Kita menyepakati bahwa manusia menjadi makhluk yang berfikir. Dengan bekal itu ia merasa mampu membuka semua tabir. Dengan akal  dan rasa ingin tahu manusia mencoba menangkap semua makna dari peristiwa dan gejala gejala. Sehingga dari pencarian itu ia ingin mencapai eksistensinya dan kebahagiaannya yang paling hakiki.
Hanya saja pencarian itu menjadikan manusia seakan mampu melampaui apapun. Tanpa bimbingan wahyu dan nabi nabi. Manusia menyangka ia telah sampai pada subjektivitas dan otentitasnya sendiri dengan jalan filsafat  dan paham kebebasan.
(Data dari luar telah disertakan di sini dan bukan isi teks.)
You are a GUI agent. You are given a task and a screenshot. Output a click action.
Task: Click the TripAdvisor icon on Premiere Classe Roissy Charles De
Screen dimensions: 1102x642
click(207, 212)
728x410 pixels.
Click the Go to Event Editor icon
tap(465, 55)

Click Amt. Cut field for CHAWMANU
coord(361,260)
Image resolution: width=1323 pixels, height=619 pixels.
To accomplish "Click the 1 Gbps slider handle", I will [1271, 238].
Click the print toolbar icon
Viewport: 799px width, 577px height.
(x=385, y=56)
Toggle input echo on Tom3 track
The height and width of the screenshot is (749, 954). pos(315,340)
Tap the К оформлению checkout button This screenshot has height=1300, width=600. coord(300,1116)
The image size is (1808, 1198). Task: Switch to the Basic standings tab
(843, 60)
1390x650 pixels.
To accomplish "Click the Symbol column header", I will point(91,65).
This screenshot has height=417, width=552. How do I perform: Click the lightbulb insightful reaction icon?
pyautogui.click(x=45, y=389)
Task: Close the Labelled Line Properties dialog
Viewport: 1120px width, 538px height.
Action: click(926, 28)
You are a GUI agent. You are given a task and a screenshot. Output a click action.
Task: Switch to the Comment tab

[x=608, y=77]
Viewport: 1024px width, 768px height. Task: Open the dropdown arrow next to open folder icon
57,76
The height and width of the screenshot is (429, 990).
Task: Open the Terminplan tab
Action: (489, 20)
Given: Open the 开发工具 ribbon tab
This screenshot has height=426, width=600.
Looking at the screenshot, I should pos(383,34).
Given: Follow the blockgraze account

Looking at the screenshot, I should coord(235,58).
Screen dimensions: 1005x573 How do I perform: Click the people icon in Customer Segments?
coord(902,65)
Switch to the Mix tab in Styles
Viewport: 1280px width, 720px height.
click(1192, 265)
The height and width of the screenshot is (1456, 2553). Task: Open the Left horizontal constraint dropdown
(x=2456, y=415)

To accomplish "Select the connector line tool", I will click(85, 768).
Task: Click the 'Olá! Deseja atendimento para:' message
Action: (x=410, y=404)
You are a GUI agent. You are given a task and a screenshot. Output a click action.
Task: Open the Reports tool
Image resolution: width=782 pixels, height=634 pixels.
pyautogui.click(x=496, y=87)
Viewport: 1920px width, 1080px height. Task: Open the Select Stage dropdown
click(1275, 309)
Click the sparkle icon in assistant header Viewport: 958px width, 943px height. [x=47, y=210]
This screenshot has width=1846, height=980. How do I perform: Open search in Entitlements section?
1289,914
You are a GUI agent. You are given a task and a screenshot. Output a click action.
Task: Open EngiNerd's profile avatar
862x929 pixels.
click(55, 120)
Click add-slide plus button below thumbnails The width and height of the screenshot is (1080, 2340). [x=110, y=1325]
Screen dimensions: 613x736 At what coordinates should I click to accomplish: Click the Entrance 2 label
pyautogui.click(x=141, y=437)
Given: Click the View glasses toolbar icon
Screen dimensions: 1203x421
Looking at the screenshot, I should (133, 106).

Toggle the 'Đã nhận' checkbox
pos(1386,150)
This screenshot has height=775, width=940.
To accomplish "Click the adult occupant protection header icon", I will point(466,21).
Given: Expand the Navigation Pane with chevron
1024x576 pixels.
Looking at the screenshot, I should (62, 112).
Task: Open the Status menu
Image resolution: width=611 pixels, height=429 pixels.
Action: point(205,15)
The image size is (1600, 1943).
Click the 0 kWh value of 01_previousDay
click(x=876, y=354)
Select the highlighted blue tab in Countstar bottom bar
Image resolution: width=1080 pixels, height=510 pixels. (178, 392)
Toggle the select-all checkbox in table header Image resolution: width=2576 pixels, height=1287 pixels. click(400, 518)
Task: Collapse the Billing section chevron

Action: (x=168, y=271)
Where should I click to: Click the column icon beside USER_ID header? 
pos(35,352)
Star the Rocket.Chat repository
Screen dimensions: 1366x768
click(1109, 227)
Maka muncullah kerancuan kerancuan dan benturan serta (mungkin)kejatuhan manusia, kebangkrutan peradabannya (dilema modernitas dan capaian teknologi).
Dari sini kita dapat memetik sepersekian tetes  kearifan yang Diselipkan Allah dalam Surat Al Fatihah. Yang berisikan awal (surat ini diawali dengan sifat Rahman dan Rahim Allah) dan akhir dari tabir (hidup) pencarian manusia. Tentang dirinya, keberadaannya, semesta, pencipta, keseimbangan, tujuan hidup, sengsara dan bahagia, tersesat atau selamat (berislam).
Oleh karena itu Al Fatihah menjadi Induk Alquran, menjadi Konklusi Utuh uraian Alquran tentang manusia dan seluruh peristiwa yang melingkupinya hingga ke alam Abadi.
Al Fatihah seakan menjadi hamparan "realitas" yang Allah tampakkan untuk kita jelajahi agar kita menyembahNya dengan segenap pengabdian dan keyakinan.